Sorry for missing this at the time @mkhorton! I think the only examples we have so far are OQMD which uses _oqmd_stability
and odbx (i.e., me) which uses _odbx_thermodynamics->hull_distance
to provide the hull distance in eV/atom (and similarly _oqmd_delta_e.
and _odbx_thermodynamics->formation_energy
for formation energy per atom).
In terms of optimade-python-tools
, you can just add the following to your o-p-t
config:
"provider_fields": {
"structures": [
{
"name": "energy_above_hull",
"description": "The distance this structure lies above the convex hull of relevant phase diagram spanned by its constituent elements, with a given set of computational parameters.",
"unit": "eV/atom",
"type": "float"
}
]
}
This will add this field metadata to the /info/structures
endpoint of your API as _mp_energy_above_hull
. If you are serving your OPTIMADE API off the same MongoDB as your main API, and you can access the underlying value with a flat (i.e., no $lookup
or other aggregations) query on the document, then you can just add the alias:
"aliases": {
"structures": {
"energy_above_hull": "<database_field_name_for_hull_distance>",
}
}
If the database access is more complicated than that, then you'd either have to write a custom MongoTransformer
to do the appropriate plumbing, or inline the hull distance values in whatever collection you run the OPTIMADE API from, but based on the SummaryDoc
stuff in the new MP API I would have thought this should be straightforward enough. If not, we can discuss adding support for aggregations based on the alias config in o-p-t
(e.g., provide a field name and a collection name in which to do a $lookup
).
In terms of other providers agreeing on a definition and field name, I guess that providers have to be seen as actually wanting to serve this data through OPTIMADE first, and I really hope they will, as many applications hinge on it!

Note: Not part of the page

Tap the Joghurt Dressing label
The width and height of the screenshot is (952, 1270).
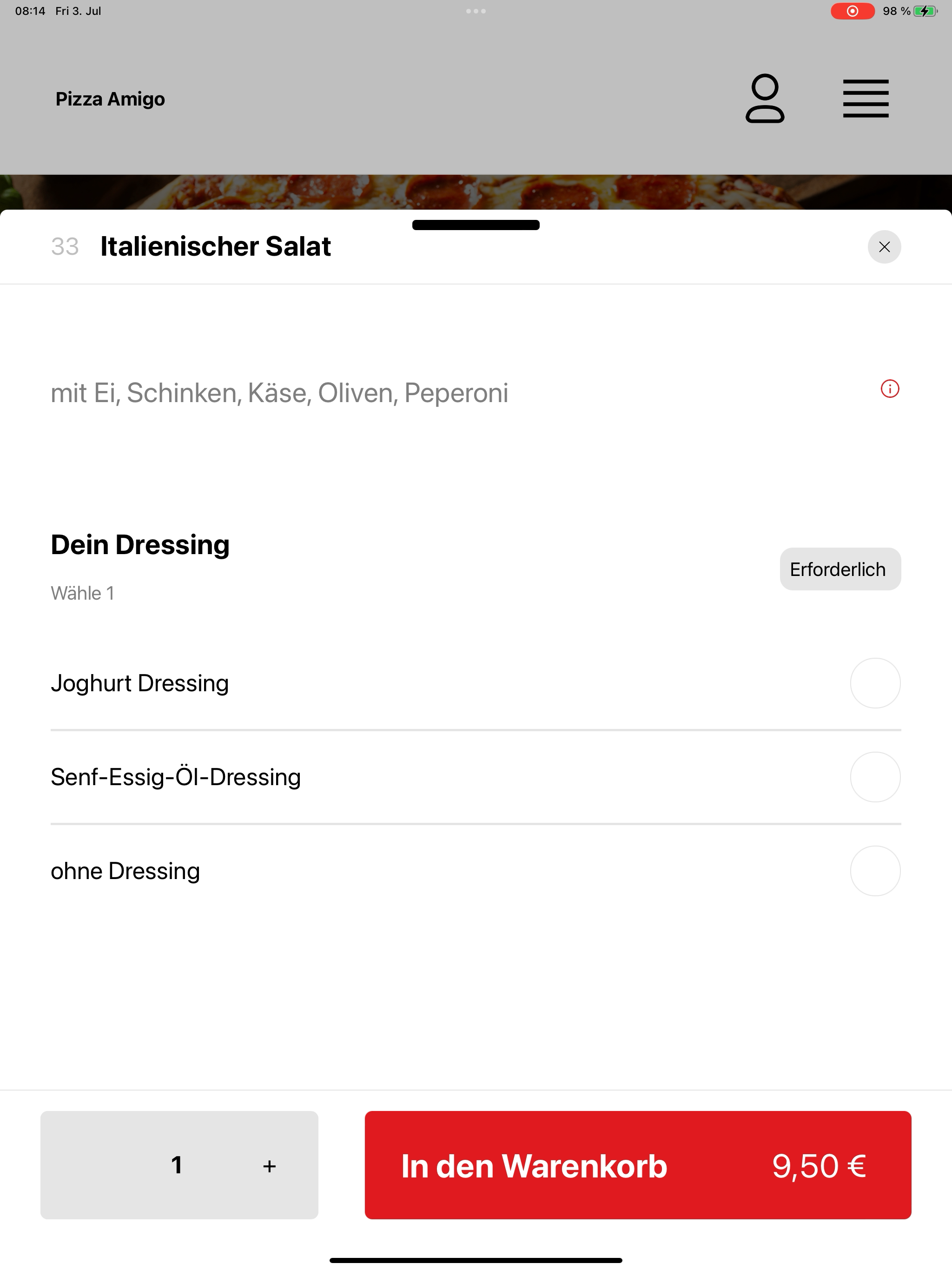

@mkhorton I'd be happy to take this on. No time pressure of course if there are higher priorities atm. But if @munrojm or @tschaume can give me some guidance on what would need to be done, I think it'd be great to expose MP stability data through OPTIMADE.

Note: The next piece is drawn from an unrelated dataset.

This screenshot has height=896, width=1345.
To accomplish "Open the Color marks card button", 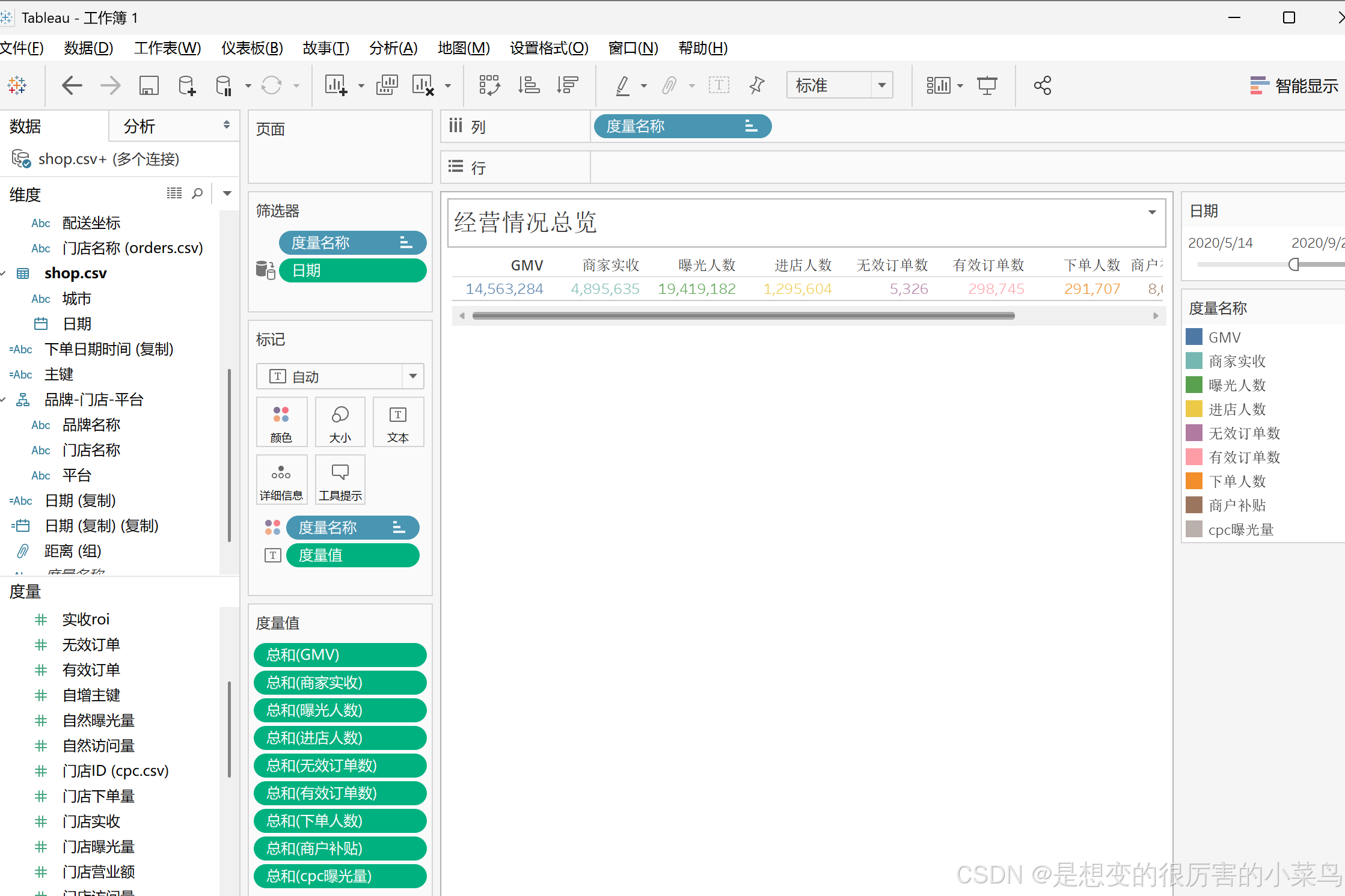I will point(281,422).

@janosh I agree it would be a nice addition. In terms of optimade, however, we should first bump optimade to the latest version (currently still running 0.13.3) which requires we work on adding optimade structures to our build stages first.
@janosh I would be happy to take as much time as needed to give guidance if you are willing to take this on. @tschaume is right, though. It needs me to first get the optimade structures incorporated into our automated builds. I will move it up on my list and try and get it done in the next week. Shouldn't be too heavy of a lift.
@tschaume @munrojm Thanks for the fast replies! Sounds great. Happy to take care of the merge conflicts on https://github.com/materialsproject/devops/pull/594 (if someone gives me push access).
Great to see progress on this and more than happy to help out from our side, let me know if you run into any issues!
Hi MP devs, would there be any interest in exposing (presumably PBE) formation energies and hull distances via the MP OPTIMADE API? This would involve adding custom
_mp_hull_distance
(or whatever) fields and listing them in the config of your OPTIMADE server (which I guess is exterior to this repo).OQMD currently provide this data with the
_oqmd_stability
field, which is very useful when using their OPTIMADE API as part of an experimental workflow, e.g., automated XRD refinement. Eventually, it would be great to get the big DFT databases to agree on a standard prefix for this kind of data so that cross-database queries for proposed stable materials can be performed.Cheers!